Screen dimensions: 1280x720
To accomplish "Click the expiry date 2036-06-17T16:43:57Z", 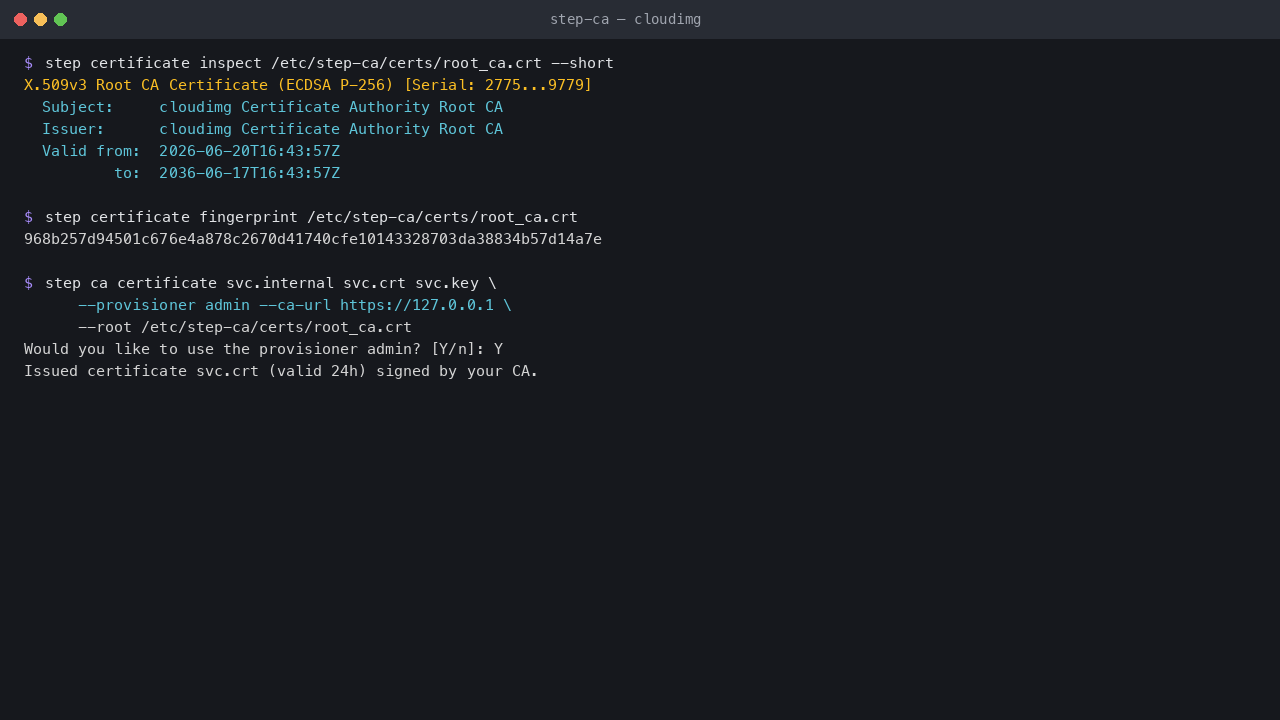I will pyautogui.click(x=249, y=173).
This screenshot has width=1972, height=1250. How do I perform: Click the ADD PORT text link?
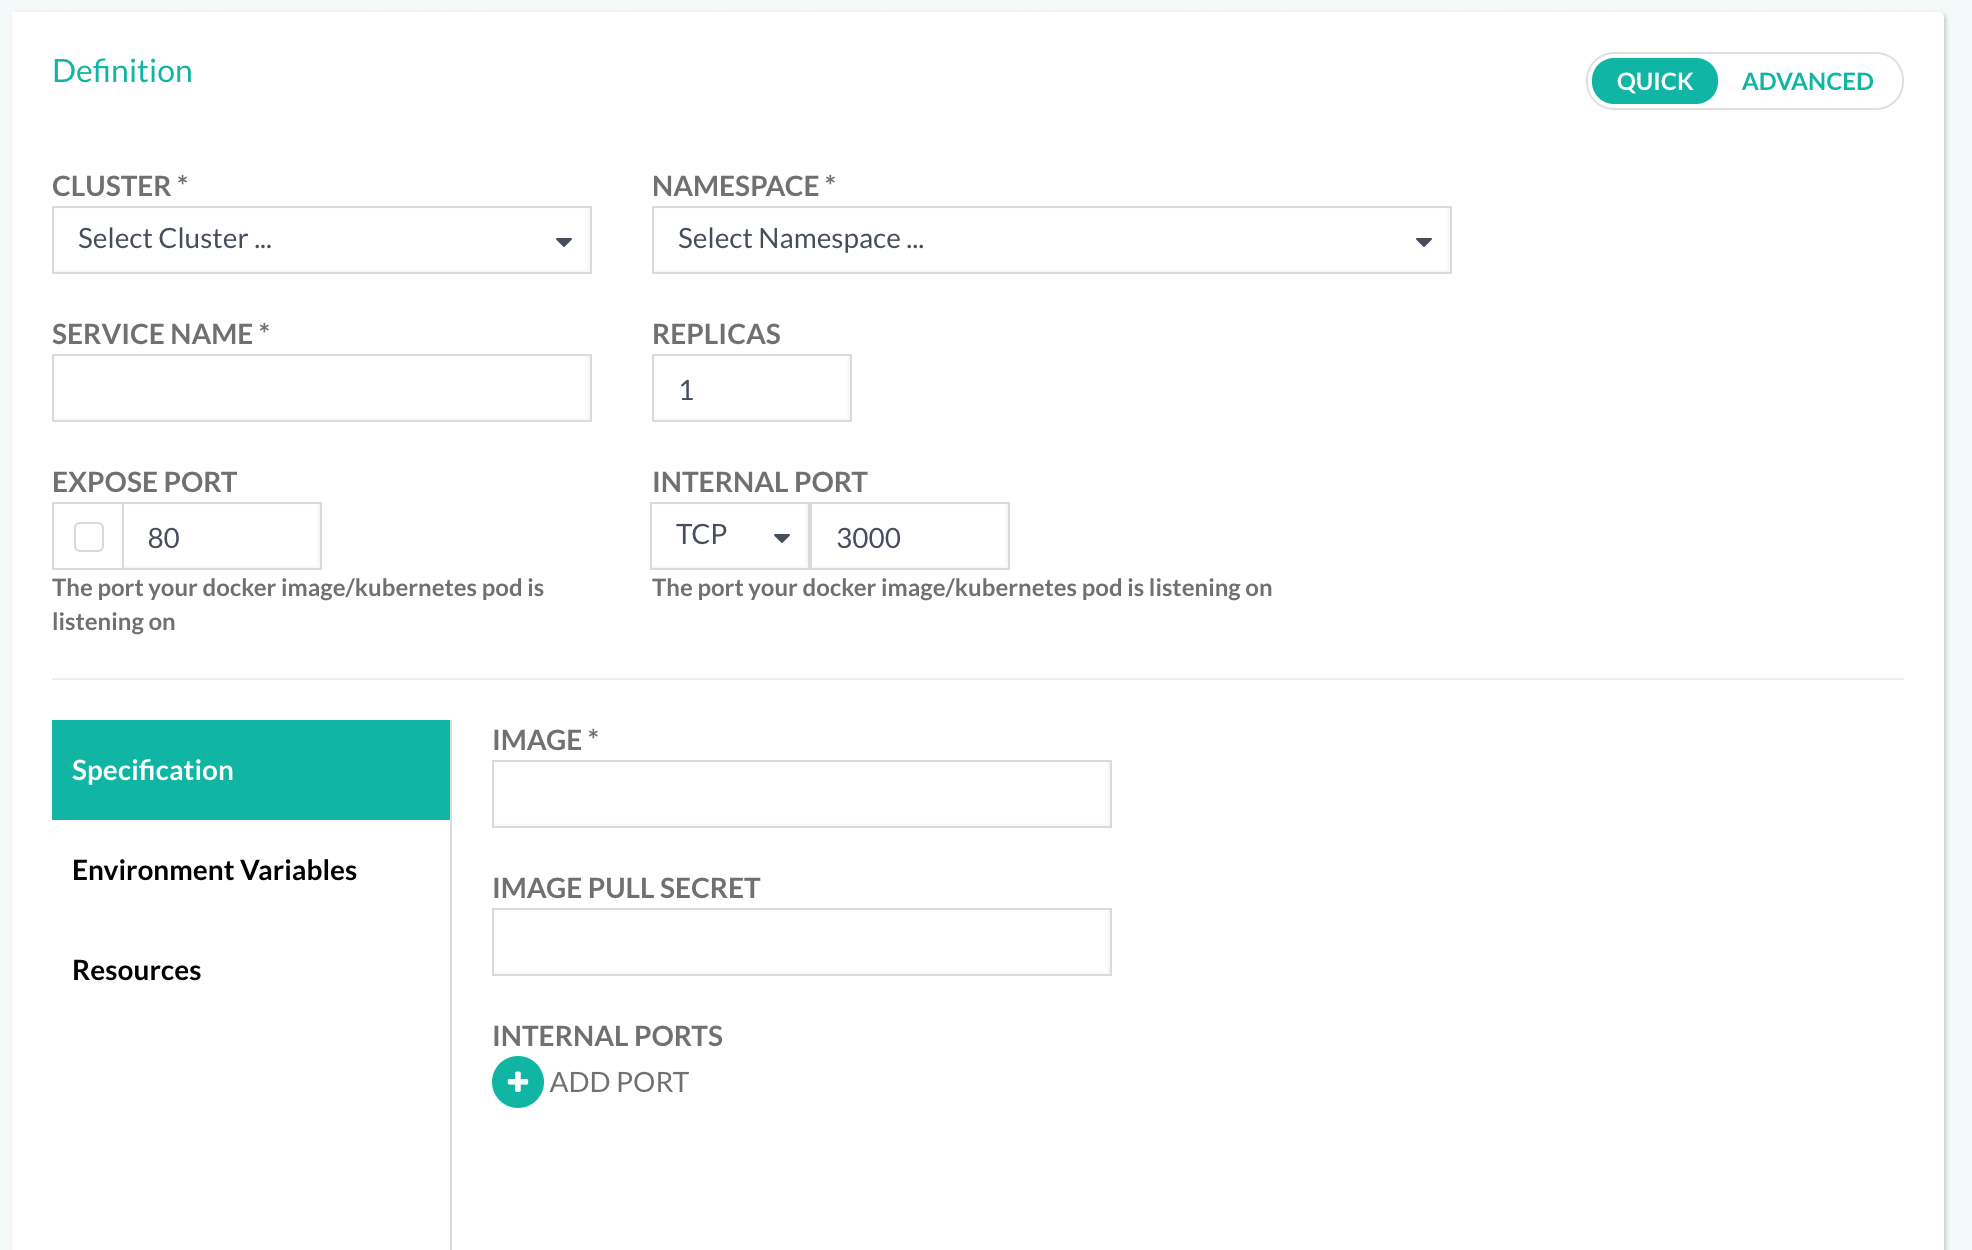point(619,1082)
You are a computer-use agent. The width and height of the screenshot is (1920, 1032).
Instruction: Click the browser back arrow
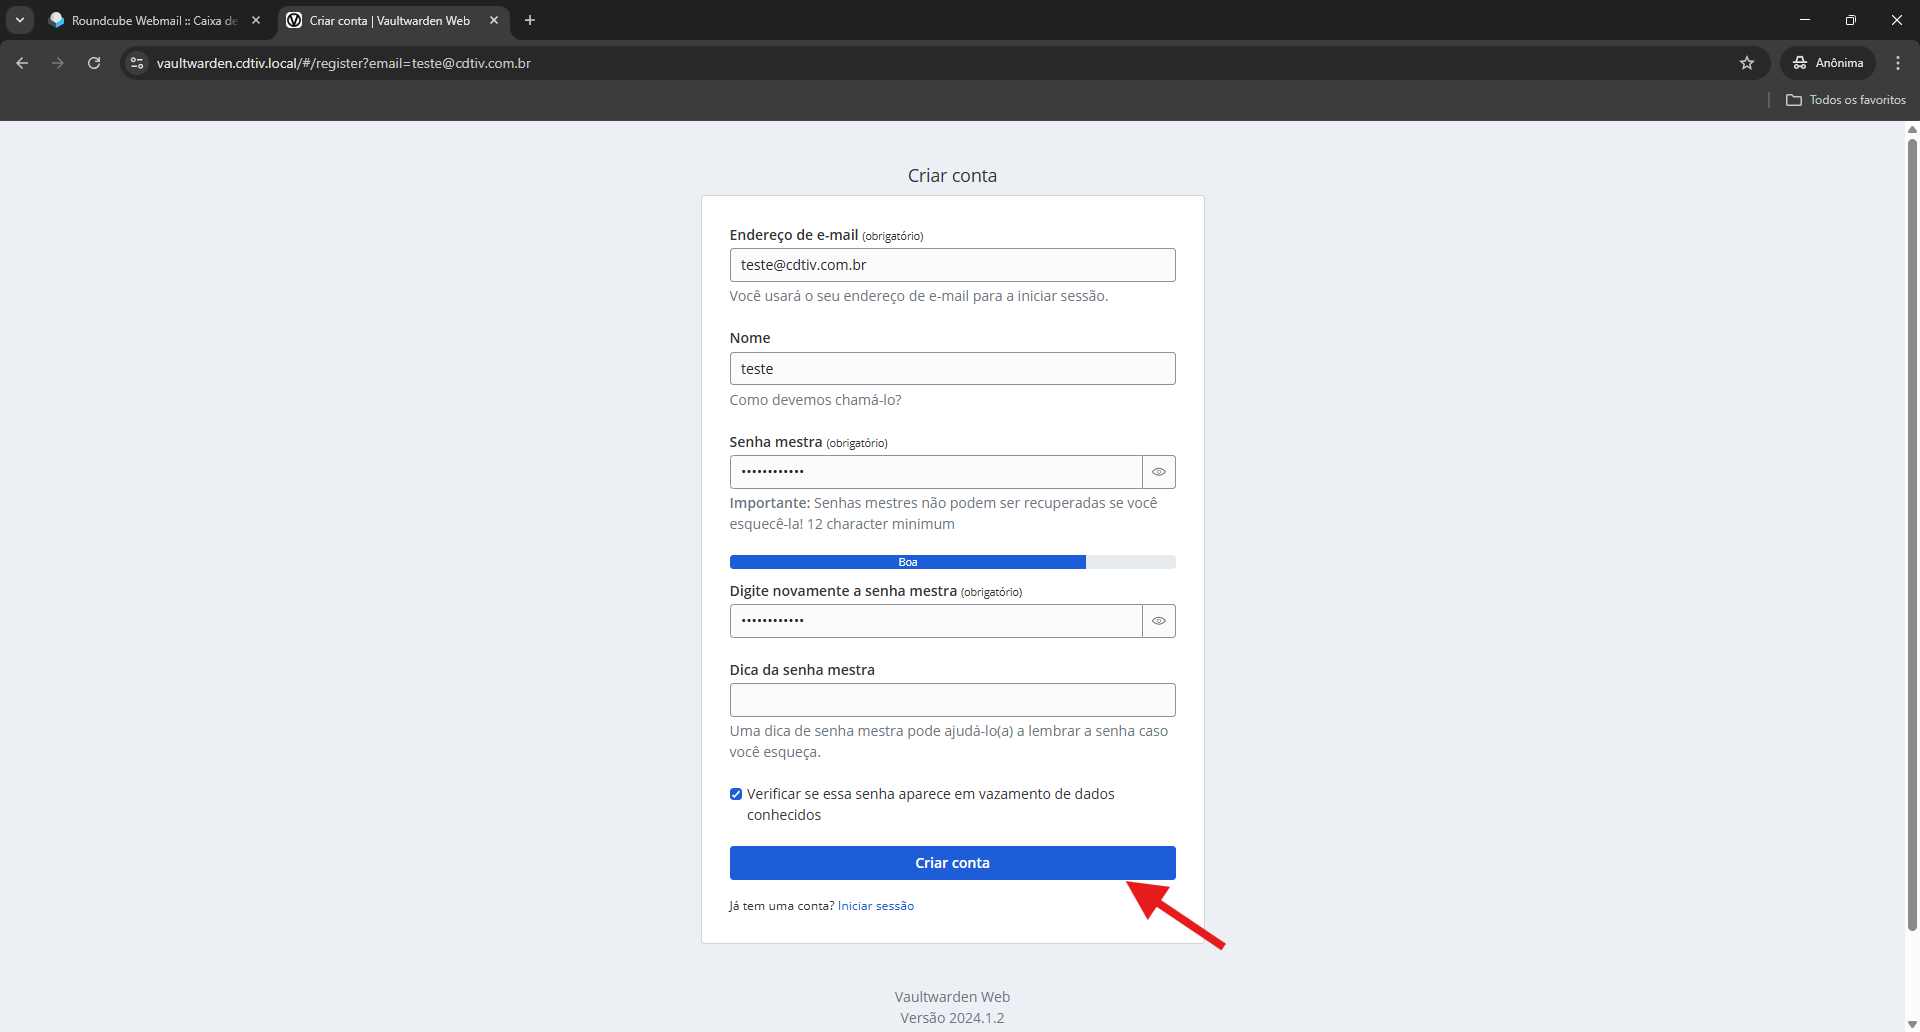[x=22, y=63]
******
**EXERCISE**
Repeat everything from the line containing "This screenshot has" down to the end of the entries, including both ends and keeping the requests as they are, but multiply every coordinate in the answers by 1.3 and round each to a whole number, rounding halves up. Leave the pictures out.

**WRITTEN SOLUTION**
This screenshot has width=1972, height=1250. How do I perform: Click the ADD PORT text link?
point(805,1407)
You are a computer-use agent. The width and height of the screenshot is (1920, 1032).
Instruction: Click the browser back arrow
[x=29, y=82]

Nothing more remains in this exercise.